How to structure your Databricks Workspaces?

Leigh Robertson
2 min readAug 8, 2024

--

Photo by shawnanggg on Unsplash

Introduction

Databricks defines a workspace as “an environment for accessing all of your Databricks assets. A workspace organizes objects (notebooks, libraries, dashboards, and experiments) into folders and provides access to data objects and computational resources.” Your first decision, then, is whether to use one or multiple workspaces.

Like any decision, there are pros and cons to each approach, as well as best practice recommendations.

Common Approaches

TLDR Best Practice Recommendation: Use multiple workspaces with infrastructure as code (IaC) like Terraform to build and manage each.

Why: The best data engineering teams adopt software engineering practices, including safeguarding production and separating environments. By creating a separate workspace for each environment, you achieve a clear separation of production data. This provides the most protection and isolation of production, albeit at the expense of additional overhead.

When using multiple workspaces, I highly recommend using IaC. Without it, management at scale becomes difficult, if not impossible. Additionally, having all infrastructure decisions as part of your code ensures higher audibility compared to making changes through the UI.

Alternative Approach: Use one workspace with a specific catalog structure that allows for clean separation of environments.

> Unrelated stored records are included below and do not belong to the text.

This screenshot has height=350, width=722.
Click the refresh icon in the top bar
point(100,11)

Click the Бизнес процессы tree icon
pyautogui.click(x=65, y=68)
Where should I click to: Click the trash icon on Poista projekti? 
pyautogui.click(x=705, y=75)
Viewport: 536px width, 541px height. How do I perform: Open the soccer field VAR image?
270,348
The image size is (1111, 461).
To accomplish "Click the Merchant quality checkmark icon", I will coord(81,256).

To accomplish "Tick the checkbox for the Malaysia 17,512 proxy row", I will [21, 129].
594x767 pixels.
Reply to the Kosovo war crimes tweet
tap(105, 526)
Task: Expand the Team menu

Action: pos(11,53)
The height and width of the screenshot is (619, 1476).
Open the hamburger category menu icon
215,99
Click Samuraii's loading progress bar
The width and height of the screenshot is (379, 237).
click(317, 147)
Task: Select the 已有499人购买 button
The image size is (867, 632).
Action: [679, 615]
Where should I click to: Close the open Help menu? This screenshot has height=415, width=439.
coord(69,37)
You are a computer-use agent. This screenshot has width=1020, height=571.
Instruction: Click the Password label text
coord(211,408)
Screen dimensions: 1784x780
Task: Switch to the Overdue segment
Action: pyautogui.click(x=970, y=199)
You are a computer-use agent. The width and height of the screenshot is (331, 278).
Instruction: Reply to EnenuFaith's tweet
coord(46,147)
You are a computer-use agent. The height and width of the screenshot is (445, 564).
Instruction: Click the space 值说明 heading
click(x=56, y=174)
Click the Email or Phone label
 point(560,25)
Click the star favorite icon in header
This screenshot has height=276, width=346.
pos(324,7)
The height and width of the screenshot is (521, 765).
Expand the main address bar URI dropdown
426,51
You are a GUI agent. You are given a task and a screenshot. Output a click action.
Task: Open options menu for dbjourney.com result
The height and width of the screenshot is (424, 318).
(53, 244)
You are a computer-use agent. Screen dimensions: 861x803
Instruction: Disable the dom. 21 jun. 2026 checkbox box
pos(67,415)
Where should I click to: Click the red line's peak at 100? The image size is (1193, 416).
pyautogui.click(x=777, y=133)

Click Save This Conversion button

Why: In some cases, the additional overhead of multiple workspaces may not be necessary. Using a single workspace is simpler to manage. However, the trade-off is an increased likelihood of unintended access to production data. I would still recommend using some form of infrastructure as code, as it’s more traceable and easier to recover from in case something goes wrong.

Conclusion:

At the end of day, when planning your workspace structure, you need to balance simplicity with protection and isolation of environments. If you are a small company with limited resources, it might make sense to use just one workspace. On the other hand, if you are a large organization with complex access requirements, it will almost certainly make sense to use multiple workspaces. Hopefully this article explains the two common approaches, which ever you choose though, I would recommend using Terraform for infrastructure as code. It will make everything more scalable and auditable.

--

--